La musique l’anime, c’est une évidence. Il n’est d’ailleurs pas le seul à s’en rendre compte : sa mère l’inscrit très jeune au conservatoire de Roubaix, rue de Soubise. Il y apprend les rudiments du solfège et du premier instrument qu’il prendra dans les mains, la clarinette. Il en profite pour se rapprocher de son grand-père maternel, chef de chœur, avec qui il joue dans des fanfares locales. La musique est une histoire de famille. Mais comment s’y consacrer quand on manque de ressources ? Si Georges souhaite se vouer au quotidien à la musique, il doit aussi travailler. Alors, avec ses parents, il trouve un arrangement : ce sera l’usine le matin, le conservatoire l’après-midi. Là, il finit par intégrer la classe de piano. Aux côtés de sa professeure, Mme Picavet-Bacquart, il étoffe sa technique et sa connaissance des plus grands artistes classiques, de Chopin ou Mozart à Beethoven.
Malgré les obstacles, Georges s’accroche. Il y a le travail qui lui prend beaucoup de temps. Il se retrouve aussi plâtré pendant cinq mois à la suite d’une chute à vélo. Il prend du retard par rapport aux autres, mais il reste déterminé. D’ailleurs, on croit en lui : le directeur du conservatoire, Alfred Desenclos, finit par l’intégrer dans la classe d’harmonie et parvient à convaincre sa famille que Georges doit se consacrer exclusivement à la musique.

------------

**CONSIGNE A**. Relevez les noms des compositeurs classiques cités dans l'extrait sur la jeunesse musicale de Georges.
**CONSIGNE B**. Extrayez de l'extrait sur la jeunesse musicale de Georges le passage allant de « La musique l’anime, c’est » jusqu'à « Mozart à Beethoven. ».
**CONSIGNE C**. Rédigez la suite de l'extrait sur la jeunesse musicale de Georges, à partir de sa dernière phrase.
Le matériel ci-dessous provient d'une autre source que l'extrait.

**DONNÉES SOURCES**.
------------

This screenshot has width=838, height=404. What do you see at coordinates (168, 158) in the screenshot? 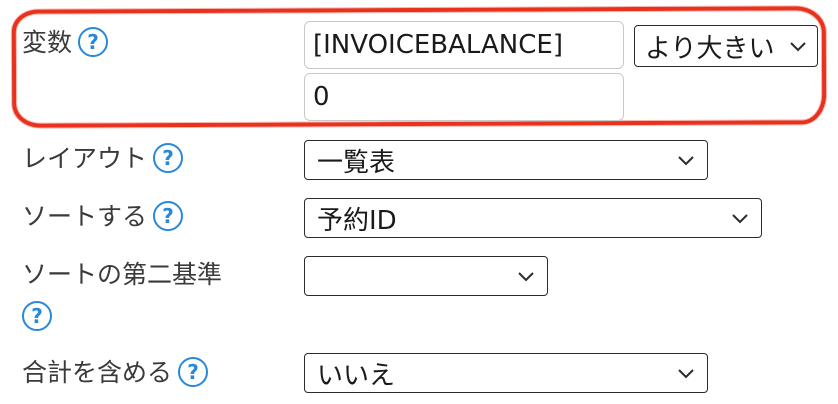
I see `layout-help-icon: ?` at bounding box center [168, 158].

------------

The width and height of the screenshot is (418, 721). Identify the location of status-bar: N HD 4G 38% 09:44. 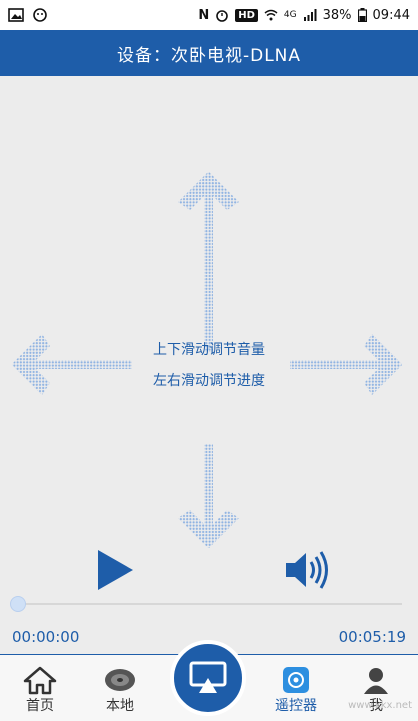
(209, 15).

------------

**RÉPONSE RÉDIGÉE A**. Chopin, Mozart, Beethoven

**RÉPONSE RÉDIGÉE B**.
La musique l’anime, c’est une évidence. Il n’est d’ailleurs pas le seul à s’en rendre compte : sa mère l’inscrit très jeune au conservatoire de Roubaix, rue de Soubise. Il y apprend les rudiments du solfège et du premier instrument qu’il prendra dans les mains, la clarinette. Il en profite pour se rapprocher de son grand-père maternel, chef de chœur, avec qui il joue dans des fanfares locales. La musique est une histoire de famille. Mais comment s’y consacrer quand on manque de ressources ? Si Georges souhaite se vouer au quotidien à la musique, il doit aussi travailler. Alors, avec ses parents, il trouve un arrangement : ce sera l’usine le matin, le conservatoire l’après-midi. Là, il finit par intégrer la classe de piano. Aux côtés de sa professeure, Mme Picavet-Bacquart, il étoffe sa technique et sa connaissance des plus grands artistes classiques, de Chopin ou Mozart à Beethoven.

**RÉPONSE RÉDIGÉE C**.
Pendant ses années au conservatoire de Roubaix, Georges Delerue aura remporté de nombreux prix en clarinette, piano, harmonie et musique de chambre. Nous sommes en 1945, il ne le sait pas encore mais il va devenir l’un des plus grands et prolifiques compositeurs de musiques de film de son temps.
Certains se contentent de rêver d’ailleurs et d’autres concrétisent les choses. Pourquoi s’arrêter en si bon chemin ? À l’époque, c’est à Paris que tout se passe – du moins que tout peut arriver. Georges Delerue est doué, c’est indéniable, mais il doit quitter Roubaix pour avancer. À vingt et un ans, il fait ses valises et part, direction la capitale, pour rejoindre les bancs du Conservatoire de Paris. Son professeur ? Darius Milhaud, grand compositeur de musique classique. Une rencontre déterminante. C’est ici que le musicien apprend les rouages de la direction d’orchestre, profitant des nuits pour se produire dans des petits pianos-bars de la Ville lumière, peaufinant sa technique. Et ça fonctionne. D’abord, il devient adhérent de la Sacem en qualité de compositeur.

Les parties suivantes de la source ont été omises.